(Excerpted passage)

Fig 5. The Gc fusion loops.

A) Surface representation of the tip of HNTV domain II viewed down the three-fold axis from the membrane. Two of the subunits are shown in solid surface representation and the third was rendered semi-transparent to visualize the polypeptide chain and selected side chains. B) Orthogonal view of one protomer, with the same residues and loops labeled. C) For comparison, the same representation of flavivirus E (Dengue 2, 1OK8; [53]) and D) phlebovirus Gc (RVFV, 4HJ1; [20]) fusion loop region. Note that in hantavirus Gc, the ij loop is longer and projects Phe250 to the membrane, whereas in flaviviruses and phleboviruses, it is not the case (the same holds true for alphaviruses, not depicted here). Similarly, the bc loop projects Tyr88 towards the membrane. E) Fusion activity of cells expressing Andes virus wild type Gn and wild type or mutant Gc at neutral or acid pH. Syncytia formation was quantified by counting cells and nuclei using three-color fluorescence microscopy (S6 Fig) and results from at least n = 2 experiments were averaged. F) Entry into Vero E6 cells viral particles pseudotyped with Andes virus spikes with wild type Gn and wild type or indicated mutant Gc (Gn/Gc pp; as in Figs 3D and 4E; see the S7 Fig for cell cytometry quantification of reporter GFP production). G) Liposome co-flotation assay to visualize acid-induced membrane interaction of wild type and mutant Andes virus VLPs. VLPs were incubated with liposomes labeled with a fluorescent dye (DPH, see Materials and Methods) at pH 7.4 or 5.5. Fractions of the step gradient sedimentation were examined for the presence of Gc by western blot and liposomes by fluorescence. H) Trimer formation by wild type and mutant Gc. Sucrose sedimentation of VLPs incubated at pH 7.4 or 5.5 and detection of Gc by western blot analysis. I) Acid-induced lipid mixing kinetics with liposomes of VLPs including Gn and wild type or mutant Gc. The decrease of pyrene-excimer fluorescence intensity was detected upon low pH incubation of pyrene-labeled VLPs with liposomes as a function of time. Results are representative for at least n = 2 independent experiments.

Fig 6. A common tertiary structure motif in Gc from four bunyavirus genera.

(End Excerpted passage)
(Material shown)

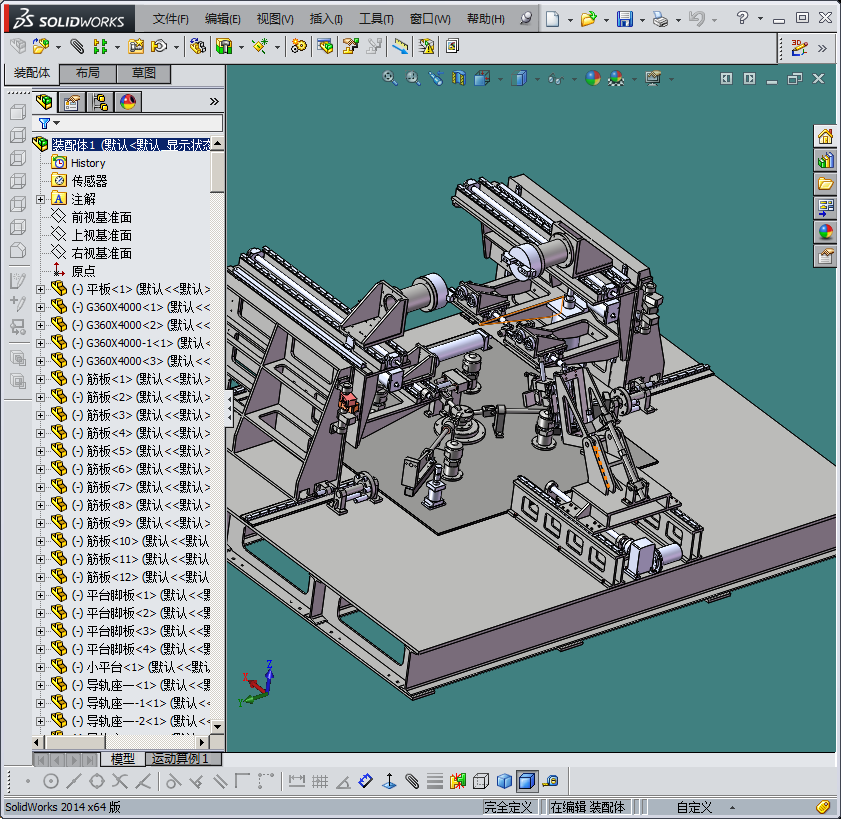The height and width of the screenshot is (819, 841).
Task: Click the New document icon
Action: click(x=553, y=19)
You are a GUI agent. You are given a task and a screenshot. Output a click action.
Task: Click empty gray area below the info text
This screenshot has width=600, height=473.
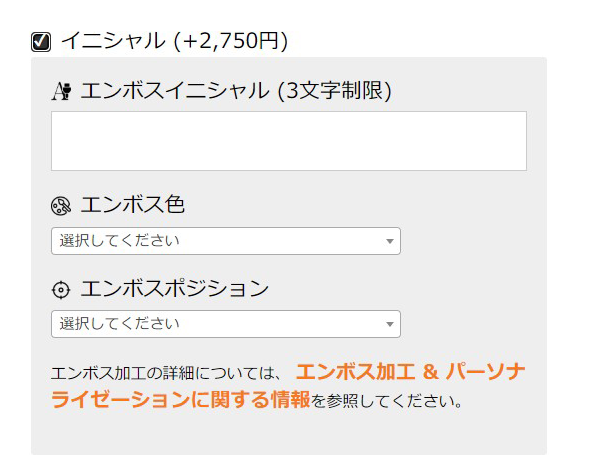[x=289, y=434]
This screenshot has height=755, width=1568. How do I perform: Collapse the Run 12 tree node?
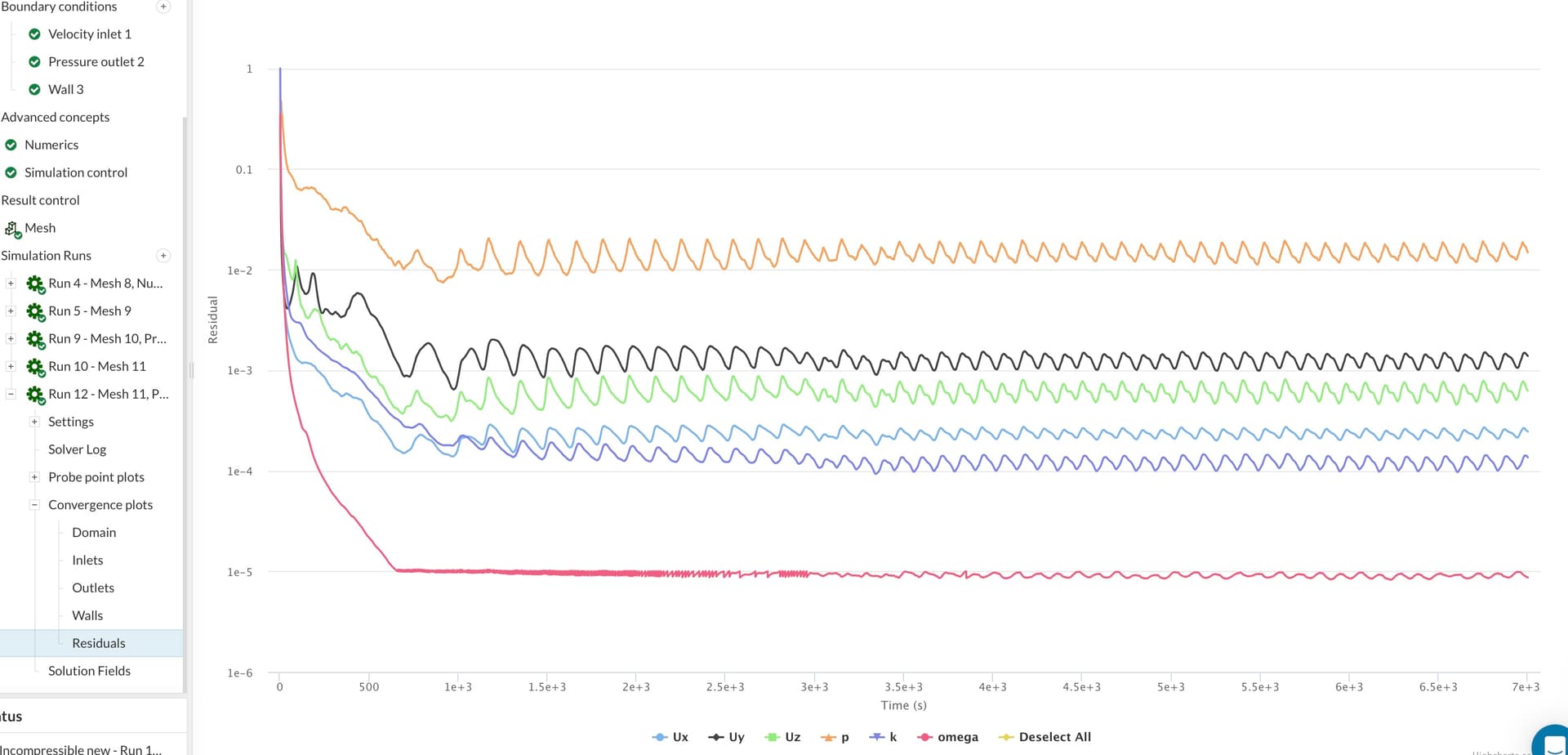click(11, 394)

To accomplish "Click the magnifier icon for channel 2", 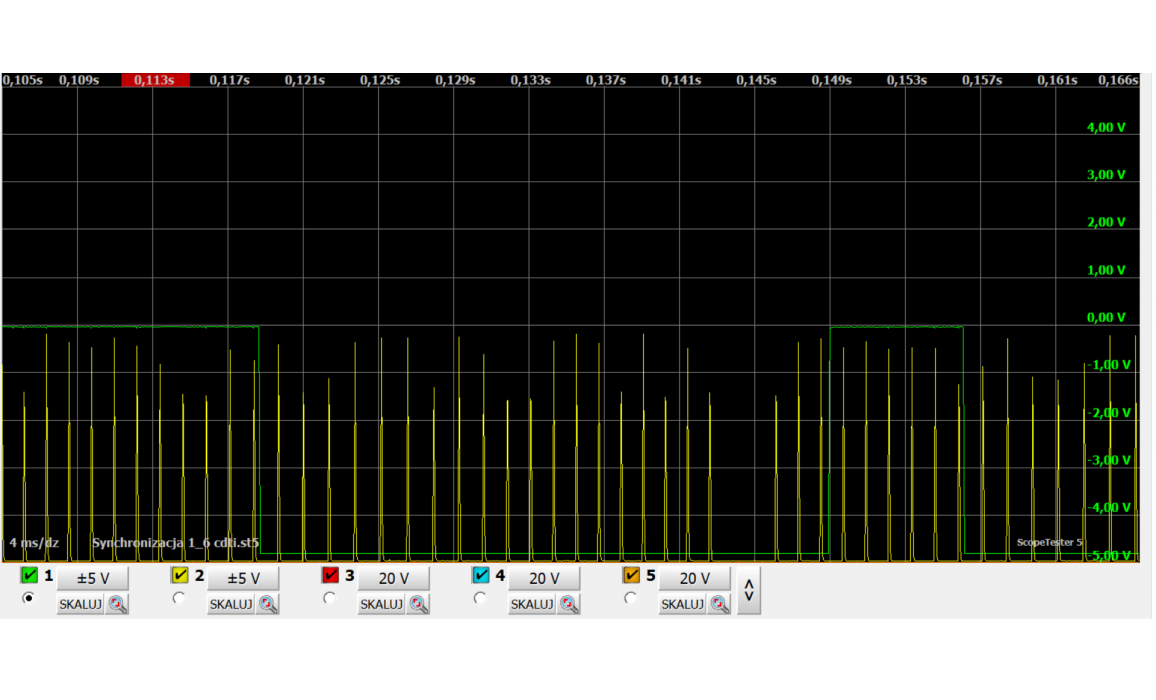I will (x=268, y=604).
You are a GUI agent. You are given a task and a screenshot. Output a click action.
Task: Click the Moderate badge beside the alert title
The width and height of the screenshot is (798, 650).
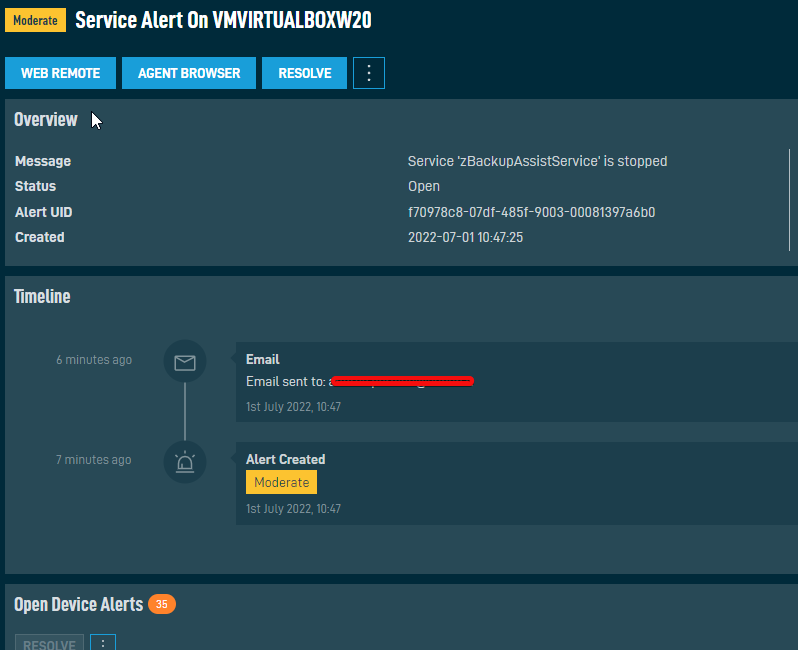click(35, 21)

(End Material shown)

# Actions to take:
**A)** In the hantavirus Gc figure legends, list each of panels E through I of Fig 5 with what it shows.
**B)** Carry on the hantavirus Gc figure legends from their last line by writing the caption text for Fig 6.

# Results by task:
**A)**
E: fusion activity, measured as syncytia formation, of cells expressing Andes virus wild type Gn and wild type or mutant Gc at neutral or acid pH
F: entry into Vero E6 cells of particles pseudotyped with Andes virus spikes carrying wild type Gn and wild type or mutant Gc
G: a liposome co-flotation assay of acid-induced membrane interaction of wild type and mutant Andes virus VLPs
H: trimer formation by wild type and mutant Gc, by sucrose sedimentation of VLPs at pH 7.4 or 5.5
I: acid-induced lipid mixing kinetics of VLPs containing Gn and wild type or mutant Gc with liposomes

**B)**
A) Multiple Gc amino acid sequence alignment from one representative each of the Hantavirus (HNTV, P08668.1), Tospovirus (TSWV, NP_049359.1), Orthobunyavirus (BUNV, NP_047212.1), and Nairovirus (CCHFV, AAK52743.1) genera. The secondary structural elements of Hantaan virus Gc are shown in the upper line (as in Fig 1D), the hantavirus disulfide bonds are labeled, and cysteines not conserved across genera are in an orange background. The residues exposed at the membrane-interacting end of domain II in hantavirus Gc are marked with a blue star under the alignment. The four boxes mark clusters of high conservation, which are very informative when analyzed by pairs, Hanta-Nairovirus and Tospo-Orthobunyavirus genera, which are closer to each other than to the others (see the S8 Fig). A cyan background within boxes 2 and 4 (marked also by a small black arrow underneath) highlights amino acids with complementary electrostatic charges predicted to come into contact at the membrane interacting surface, between disulfides 4 and 5, which connect cd and ij loops. B) The motif obtained from the alignment in A (top line) was run in Prosite to scan the SwissProt and trEMBL databases, and the taxonomic distribution of the matched entries are provided in the colored pie chart. The 1057 entries found encompass all of the known viruses within the four genera, plus some that are “unclassified” by the server. Searching the literature shows that the 7 viruses given as “unclassified Bunyaviridae” have been assigned to one of the genera (three orthobunyaviruses: Buffalo Creek, Mapputa and Marpik viruses [62]; one tospovirus [63]; and three nairoviruses: Sanxia Water Strider, Shayang Spider and Xinzhou Spider viruses [64]. The two “unclassified ssRNA negative-polarity viruses” are Wuhan Louse Fly virus and Wuhan insect virus 2, which were reported in a recent metagenomic analysis [64] and remain unclassified.